Collected data:
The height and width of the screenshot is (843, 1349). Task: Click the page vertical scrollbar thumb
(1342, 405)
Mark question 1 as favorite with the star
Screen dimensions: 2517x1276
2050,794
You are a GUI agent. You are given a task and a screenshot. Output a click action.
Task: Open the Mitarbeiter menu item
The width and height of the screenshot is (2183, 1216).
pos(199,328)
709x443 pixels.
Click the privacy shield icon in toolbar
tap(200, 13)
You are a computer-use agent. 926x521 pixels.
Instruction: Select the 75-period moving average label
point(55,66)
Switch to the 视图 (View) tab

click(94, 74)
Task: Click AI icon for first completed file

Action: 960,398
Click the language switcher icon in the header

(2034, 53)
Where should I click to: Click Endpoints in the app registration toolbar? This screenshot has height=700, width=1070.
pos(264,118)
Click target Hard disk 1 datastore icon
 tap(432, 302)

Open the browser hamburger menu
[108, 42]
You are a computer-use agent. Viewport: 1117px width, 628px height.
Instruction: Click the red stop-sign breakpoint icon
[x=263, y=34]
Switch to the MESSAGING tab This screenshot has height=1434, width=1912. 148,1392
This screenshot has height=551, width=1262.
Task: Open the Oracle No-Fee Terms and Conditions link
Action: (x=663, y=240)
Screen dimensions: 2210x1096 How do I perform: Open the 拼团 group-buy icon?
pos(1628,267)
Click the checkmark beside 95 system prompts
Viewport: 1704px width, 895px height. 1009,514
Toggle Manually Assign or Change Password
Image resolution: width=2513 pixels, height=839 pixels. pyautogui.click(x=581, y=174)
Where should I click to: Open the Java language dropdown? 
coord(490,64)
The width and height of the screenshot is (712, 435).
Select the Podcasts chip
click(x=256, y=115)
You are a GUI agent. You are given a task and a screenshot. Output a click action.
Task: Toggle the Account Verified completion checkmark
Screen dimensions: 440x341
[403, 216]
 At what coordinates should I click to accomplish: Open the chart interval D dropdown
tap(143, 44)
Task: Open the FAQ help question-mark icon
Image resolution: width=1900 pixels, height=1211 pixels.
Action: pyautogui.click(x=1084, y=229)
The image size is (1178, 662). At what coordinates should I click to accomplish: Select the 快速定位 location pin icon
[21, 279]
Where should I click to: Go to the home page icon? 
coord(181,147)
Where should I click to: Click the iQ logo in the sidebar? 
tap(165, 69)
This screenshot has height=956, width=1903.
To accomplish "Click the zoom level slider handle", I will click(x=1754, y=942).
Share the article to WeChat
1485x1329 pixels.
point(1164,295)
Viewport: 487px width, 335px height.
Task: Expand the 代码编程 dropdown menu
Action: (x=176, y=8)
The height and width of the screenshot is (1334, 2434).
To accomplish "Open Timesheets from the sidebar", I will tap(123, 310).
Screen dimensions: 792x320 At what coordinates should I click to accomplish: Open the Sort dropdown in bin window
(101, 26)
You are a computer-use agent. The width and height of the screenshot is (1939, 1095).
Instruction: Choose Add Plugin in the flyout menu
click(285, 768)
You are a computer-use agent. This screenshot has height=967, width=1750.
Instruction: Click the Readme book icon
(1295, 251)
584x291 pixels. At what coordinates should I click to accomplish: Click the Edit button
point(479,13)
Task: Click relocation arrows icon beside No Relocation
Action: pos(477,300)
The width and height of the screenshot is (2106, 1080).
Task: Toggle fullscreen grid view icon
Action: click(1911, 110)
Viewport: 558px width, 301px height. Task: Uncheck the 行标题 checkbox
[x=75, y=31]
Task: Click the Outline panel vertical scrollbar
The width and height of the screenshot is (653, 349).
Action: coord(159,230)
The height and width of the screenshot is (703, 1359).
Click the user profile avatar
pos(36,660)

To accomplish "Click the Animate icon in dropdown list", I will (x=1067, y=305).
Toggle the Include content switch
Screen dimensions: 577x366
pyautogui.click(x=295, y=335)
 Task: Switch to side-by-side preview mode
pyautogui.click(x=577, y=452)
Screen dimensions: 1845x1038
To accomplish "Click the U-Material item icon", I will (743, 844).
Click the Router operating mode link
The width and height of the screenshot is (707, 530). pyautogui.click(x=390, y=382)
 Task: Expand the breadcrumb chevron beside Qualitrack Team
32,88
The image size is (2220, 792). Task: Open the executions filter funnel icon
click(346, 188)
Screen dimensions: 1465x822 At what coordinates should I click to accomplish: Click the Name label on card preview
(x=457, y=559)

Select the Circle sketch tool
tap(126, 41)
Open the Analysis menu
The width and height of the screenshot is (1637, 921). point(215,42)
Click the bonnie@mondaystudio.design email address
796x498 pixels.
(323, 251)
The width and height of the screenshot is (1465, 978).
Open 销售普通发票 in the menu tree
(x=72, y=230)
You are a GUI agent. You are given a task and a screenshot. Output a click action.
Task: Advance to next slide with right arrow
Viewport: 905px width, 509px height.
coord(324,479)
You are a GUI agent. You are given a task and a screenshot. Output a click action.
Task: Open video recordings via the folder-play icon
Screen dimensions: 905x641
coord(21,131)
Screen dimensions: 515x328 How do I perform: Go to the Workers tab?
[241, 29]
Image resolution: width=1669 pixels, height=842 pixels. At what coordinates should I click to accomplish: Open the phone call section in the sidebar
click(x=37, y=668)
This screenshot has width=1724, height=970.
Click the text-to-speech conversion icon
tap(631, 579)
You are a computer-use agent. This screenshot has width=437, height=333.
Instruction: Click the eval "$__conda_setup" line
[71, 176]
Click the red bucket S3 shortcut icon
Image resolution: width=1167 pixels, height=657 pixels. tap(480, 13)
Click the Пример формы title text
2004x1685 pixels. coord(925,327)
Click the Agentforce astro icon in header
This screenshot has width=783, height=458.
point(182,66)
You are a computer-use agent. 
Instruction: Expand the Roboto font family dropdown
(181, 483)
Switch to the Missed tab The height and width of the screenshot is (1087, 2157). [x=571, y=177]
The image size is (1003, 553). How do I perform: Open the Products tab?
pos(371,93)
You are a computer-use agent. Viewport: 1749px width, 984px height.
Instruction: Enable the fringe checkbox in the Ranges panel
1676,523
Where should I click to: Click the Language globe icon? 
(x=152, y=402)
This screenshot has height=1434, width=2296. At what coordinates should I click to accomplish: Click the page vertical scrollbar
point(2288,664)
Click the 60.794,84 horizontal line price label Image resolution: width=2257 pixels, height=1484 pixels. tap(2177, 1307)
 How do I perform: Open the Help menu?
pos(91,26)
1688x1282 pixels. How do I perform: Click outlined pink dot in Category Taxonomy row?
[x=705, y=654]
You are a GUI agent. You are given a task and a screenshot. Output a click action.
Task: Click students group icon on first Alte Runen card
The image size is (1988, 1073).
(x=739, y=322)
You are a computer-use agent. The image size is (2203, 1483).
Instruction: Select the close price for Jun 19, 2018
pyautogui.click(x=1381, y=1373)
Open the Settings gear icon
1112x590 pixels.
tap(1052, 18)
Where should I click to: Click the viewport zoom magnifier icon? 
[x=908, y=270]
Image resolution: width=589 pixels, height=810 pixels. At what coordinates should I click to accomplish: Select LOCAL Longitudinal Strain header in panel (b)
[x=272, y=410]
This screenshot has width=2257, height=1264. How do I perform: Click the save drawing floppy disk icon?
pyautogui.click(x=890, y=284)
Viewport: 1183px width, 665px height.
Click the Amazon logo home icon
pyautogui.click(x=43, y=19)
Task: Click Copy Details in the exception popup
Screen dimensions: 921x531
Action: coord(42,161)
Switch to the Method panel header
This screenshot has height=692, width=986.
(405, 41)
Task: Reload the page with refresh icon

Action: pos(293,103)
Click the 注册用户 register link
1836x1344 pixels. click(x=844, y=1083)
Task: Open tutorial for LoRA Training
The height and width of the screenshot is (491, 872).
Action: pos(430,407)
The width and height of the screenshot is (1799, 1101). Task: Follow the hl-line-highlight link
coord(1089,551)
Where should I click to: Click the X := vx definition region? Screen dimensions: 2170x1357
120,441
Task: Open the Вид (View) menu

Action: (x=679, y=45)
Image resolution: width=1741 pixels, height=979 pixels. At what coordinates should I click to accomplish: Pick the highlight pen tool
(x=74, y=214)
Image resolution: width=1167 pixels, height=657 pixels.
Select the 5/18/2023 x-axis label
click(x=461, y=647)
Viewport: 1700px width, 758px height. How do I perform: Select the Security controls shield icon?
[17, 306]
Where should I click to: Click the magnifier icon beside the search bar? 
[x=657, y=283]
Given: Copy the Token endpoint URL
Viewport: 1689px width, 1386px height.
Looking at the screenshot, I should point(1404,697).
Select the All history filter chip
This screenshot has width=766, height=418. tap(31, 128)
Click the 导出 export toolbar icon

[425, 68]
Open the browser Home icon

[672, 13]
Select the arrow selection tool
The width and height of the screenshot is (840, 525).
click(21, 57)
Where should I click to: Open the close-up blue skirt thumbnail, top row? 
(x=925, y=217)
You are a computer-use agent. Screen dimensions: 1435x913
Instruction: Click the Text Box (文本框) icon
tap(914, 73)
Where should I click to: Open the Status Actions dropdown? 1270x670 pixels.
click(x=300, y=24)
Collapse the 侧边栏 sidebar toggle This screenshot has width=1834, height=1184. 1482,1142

• _PROBLEM DESCRIPTION_:
Go through the records above and, whenever a line includes the word "question", copy it.

• _ANSWER TO THIS TASK_:
Mark question 1 as favorite with the star
Task: Open the FAQ help question-mark icon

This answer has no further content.